◆ WHAT THE TASK ASKS
Convert the stretch of records from the start through the line containing "(x=501, y=122)" into a JSON list of strings, one string per line, with blank lines omitted and the pictures left out.

◆ RECORD SET
•••

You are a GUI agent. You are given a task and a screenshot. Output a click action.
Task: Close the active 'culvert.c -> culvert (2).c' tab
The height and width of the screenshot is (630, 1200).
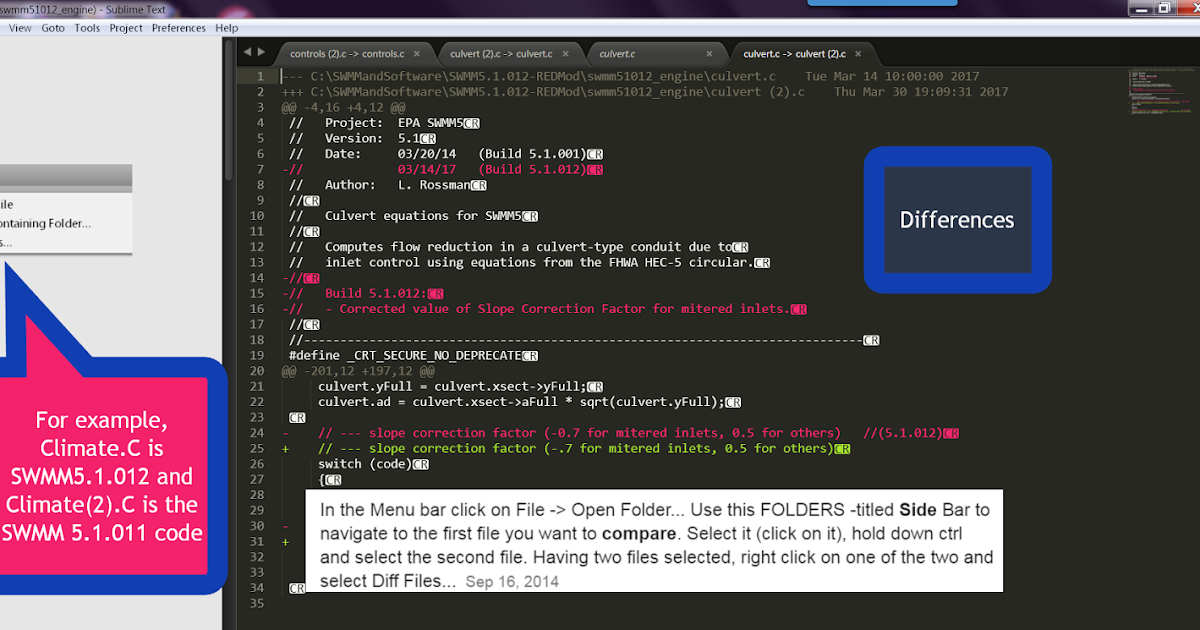click(857, 53)
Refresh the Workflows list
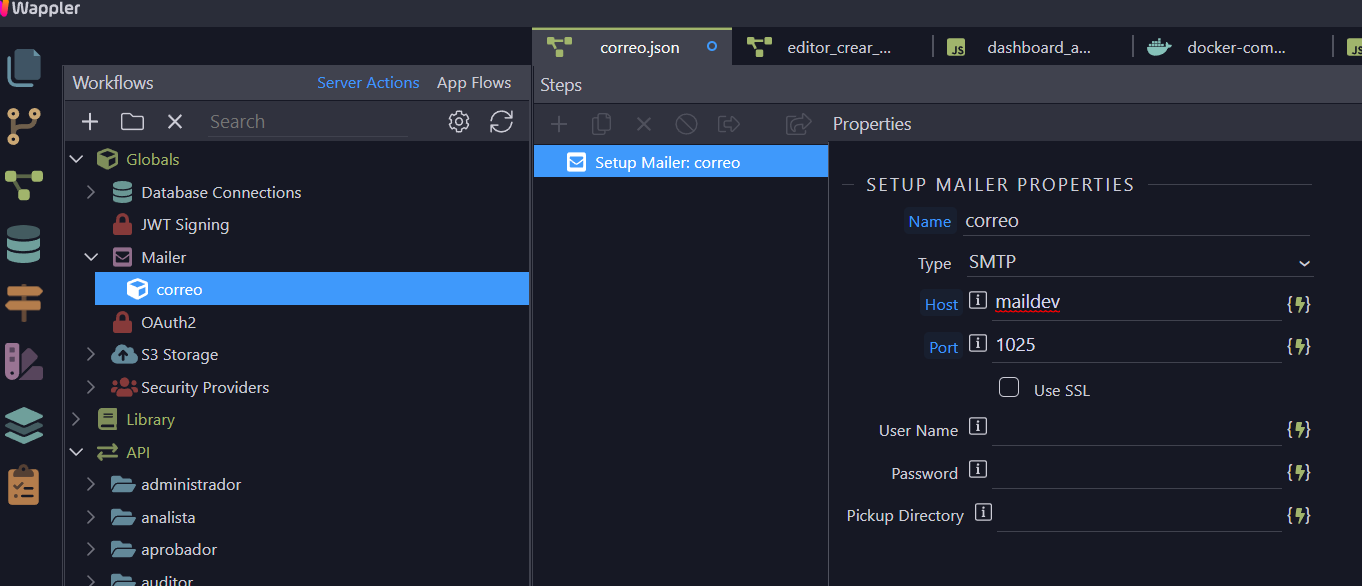 (x=501, y=122)
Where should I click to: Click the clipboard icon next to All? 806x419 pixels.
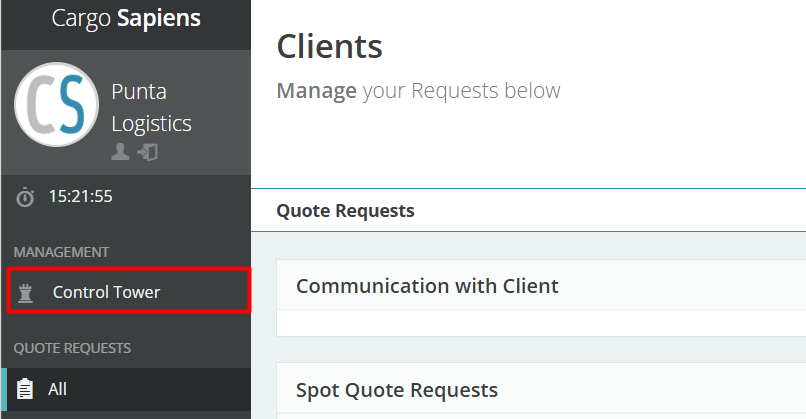[26, 389]
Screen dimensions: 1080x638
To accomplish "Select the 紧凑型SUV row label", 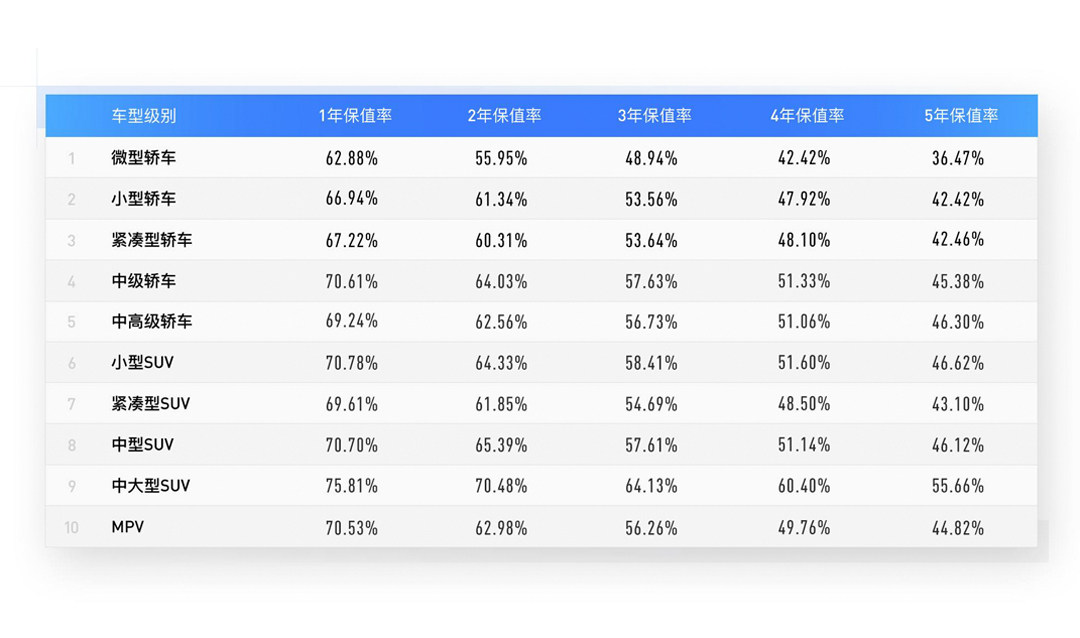I will (x=150, y=404).
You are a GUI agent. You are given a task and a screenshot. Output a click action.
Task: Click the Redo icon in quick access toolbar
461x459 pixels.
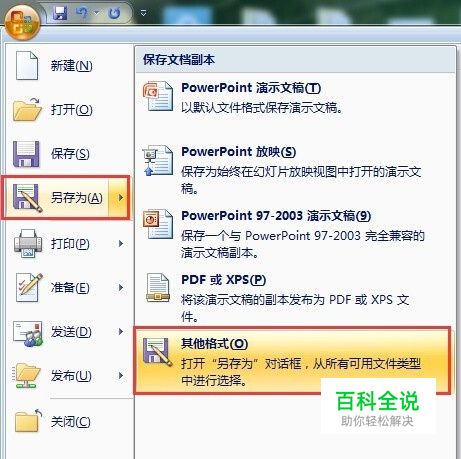pos(114,13)
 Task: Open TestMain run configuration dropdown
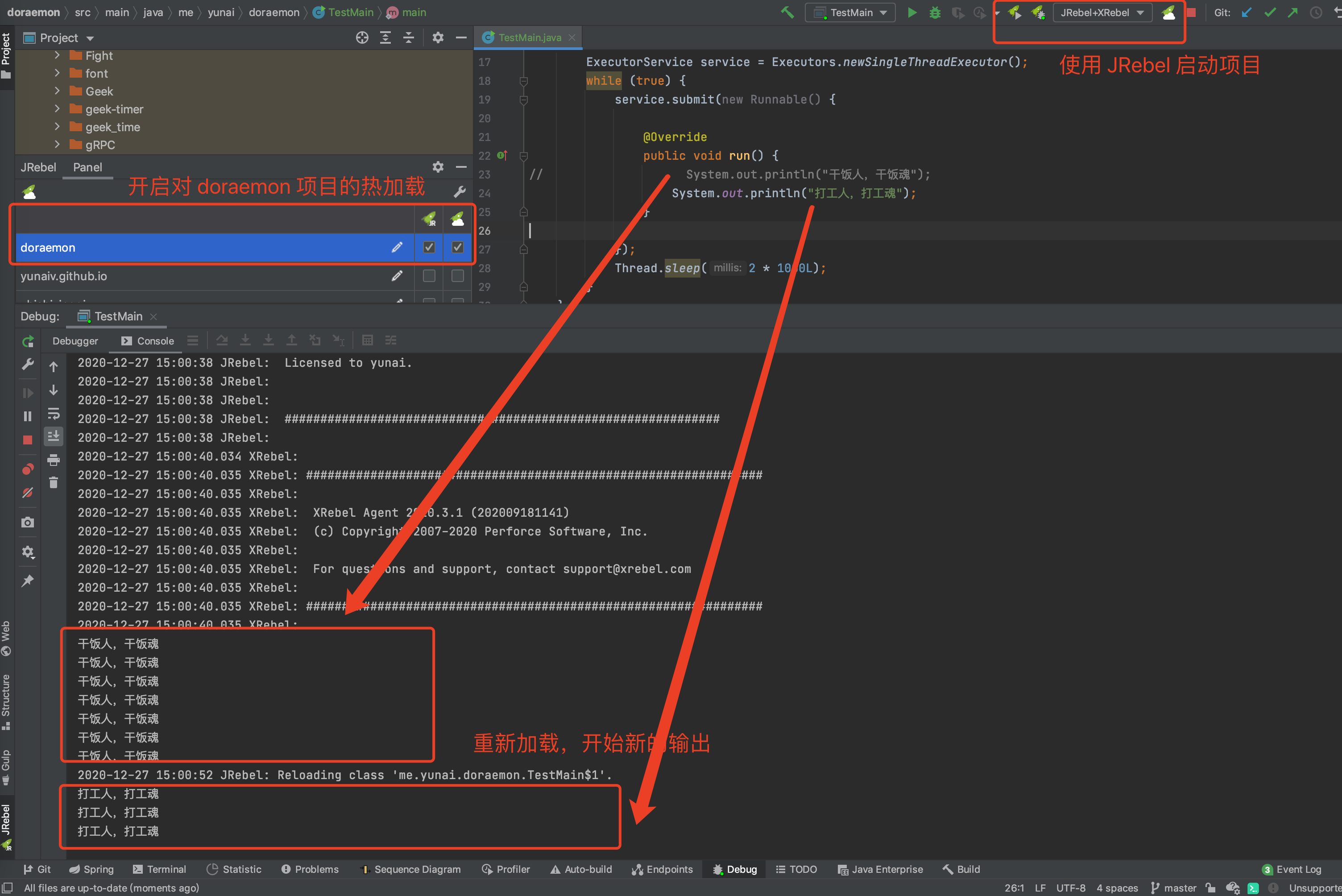[850, 12]
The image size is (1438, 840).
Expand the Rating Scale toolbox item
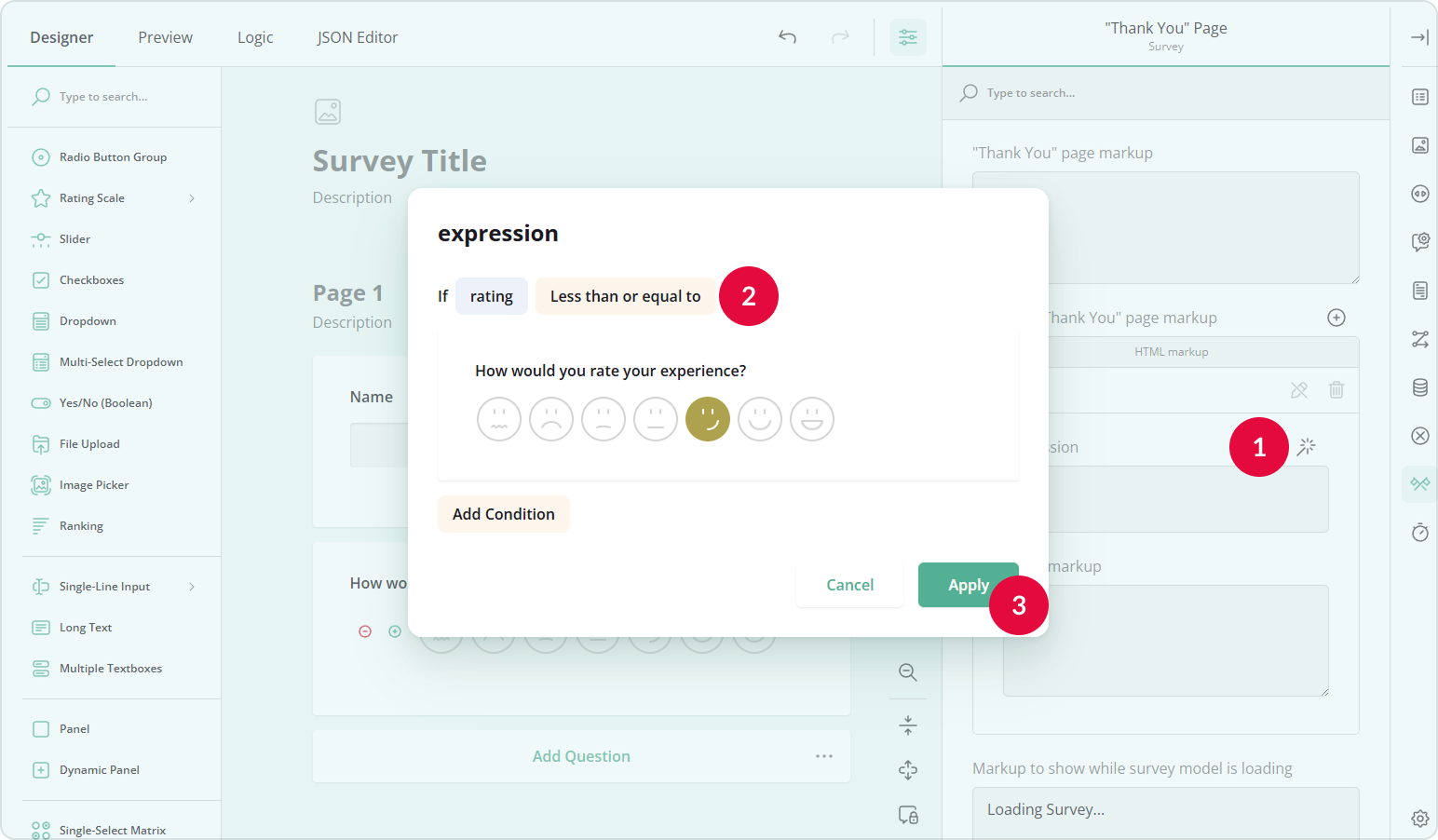pos(192,197)
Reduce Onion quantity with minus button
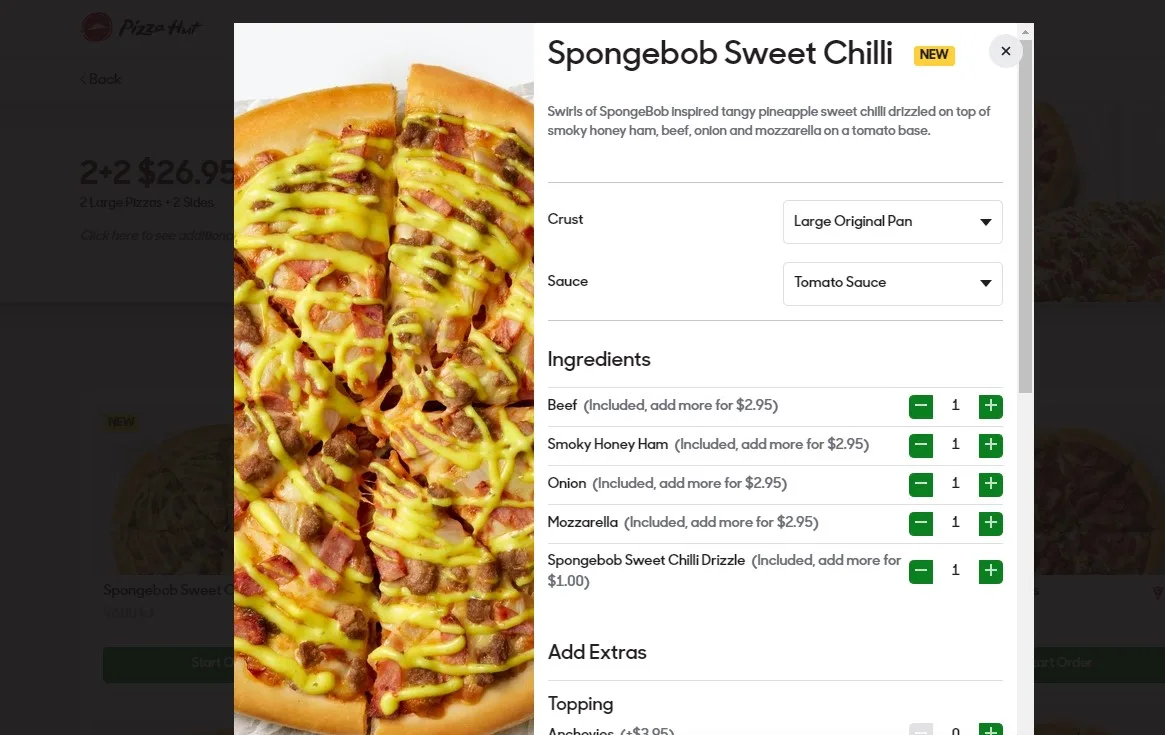1165x735 pixels. tap(921, 484)
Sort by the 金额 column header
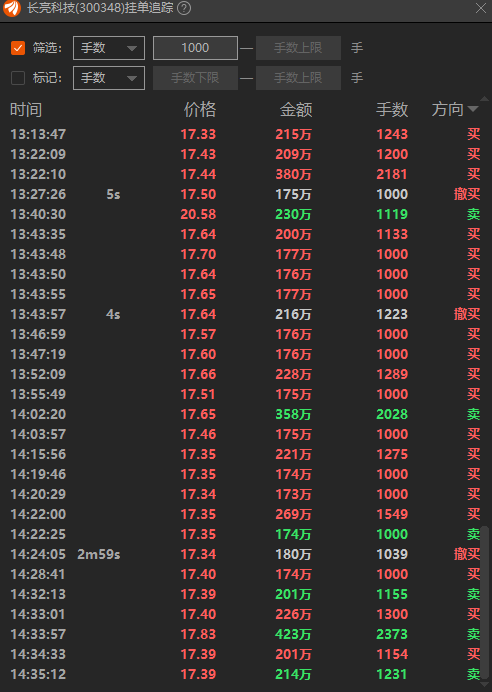Screen dimensions: 492x692 (296, 109)
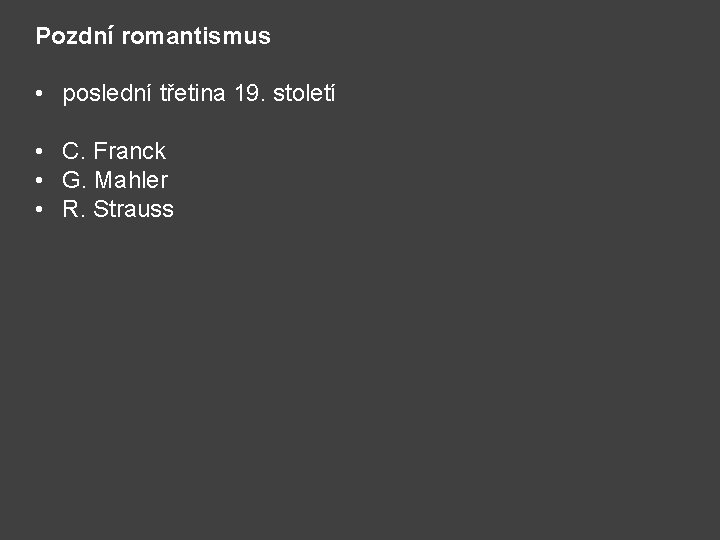Viewport: 720px width, 540px height.
Task: Click the initial "C." before Franck
Action: [73, 152]
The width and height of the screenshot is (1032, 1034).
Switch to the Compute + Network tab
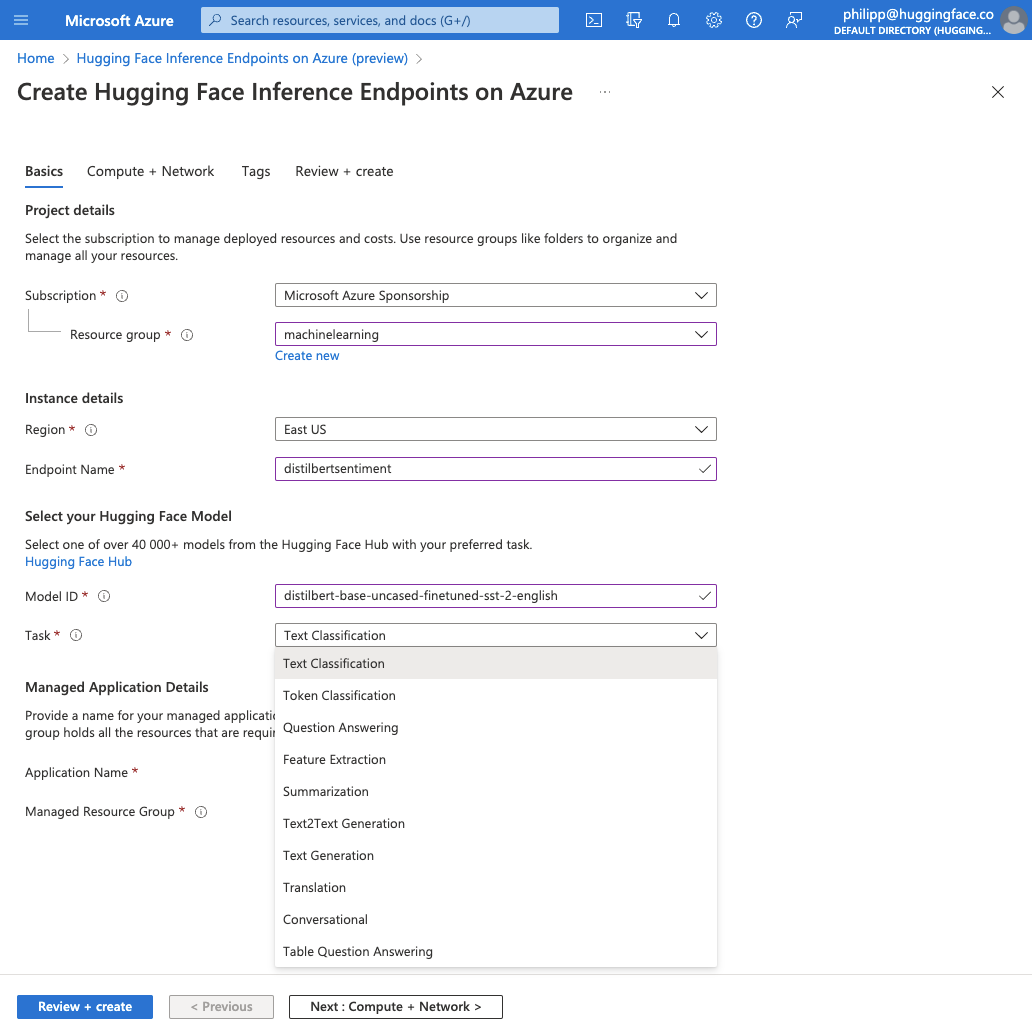(x=150, y=172)
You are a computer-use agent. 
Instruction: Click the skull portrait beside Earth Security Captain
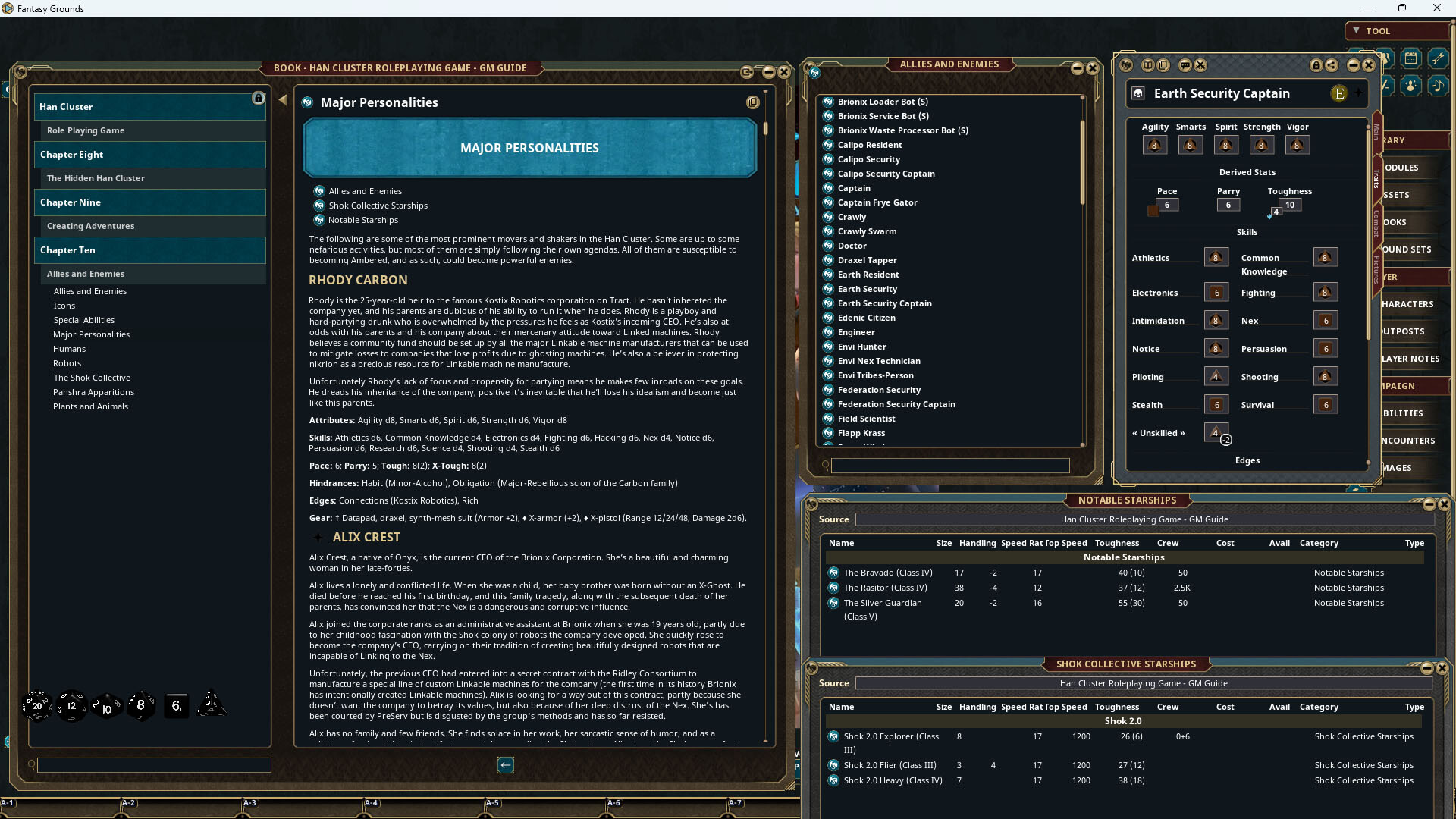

•••

◆ PROBLEM SOLUTION
[
  "You are a GUI agent. You are given a task and a screenshot. Output a click action.",
  "Task: Close the active 'culvert.c -> culvert (2).c' tab",
  "The height and width of the screenshot is (630, 1200).",
  "click(857, 53)",
  "Refresh the Workflows list",
  " (x=501, y=122)"
]